--- DATA TO EXAMINE Enclosed Below ---

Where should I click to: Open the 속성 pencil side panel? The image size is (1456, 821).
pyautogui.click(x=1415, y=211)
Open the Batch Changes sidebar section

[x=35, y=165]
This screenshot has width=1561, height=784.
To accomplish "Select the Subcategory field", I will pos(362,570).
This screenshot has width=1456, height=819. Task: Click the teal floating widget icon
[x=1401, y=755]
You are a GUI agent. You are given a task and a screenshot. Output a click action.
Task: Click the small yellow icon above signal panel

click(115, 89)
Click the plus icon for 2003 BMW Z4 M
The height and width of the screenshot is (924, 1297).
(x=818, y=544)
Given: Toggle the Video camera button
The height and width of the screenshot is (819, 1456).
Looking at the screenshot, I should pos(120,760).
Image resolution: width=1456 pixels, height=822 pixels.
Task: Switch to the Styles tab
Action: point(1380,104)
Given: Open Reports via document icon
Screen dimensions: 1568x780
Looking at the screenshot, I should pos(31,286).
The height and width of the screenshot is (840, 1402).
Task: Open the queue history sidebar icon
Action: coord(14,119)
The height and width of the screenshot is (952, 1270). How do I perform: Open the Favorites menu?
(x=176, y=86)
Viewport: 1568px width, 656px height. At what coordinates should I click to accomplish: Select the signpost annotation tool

--- End of Enclosed DATA TO EXAMINE ---

TASK TO CARRY OUT. Only lines holding the word "accomplish" belong in the answer; copy each one from the material.

YOUR RESPONSE.
To accomplish "Select the Subcategory field", I will pos(362,570).
Viewport: 1568px width, 656px height. At what coordinates should I click to accomplish: Select the signpost annotation tool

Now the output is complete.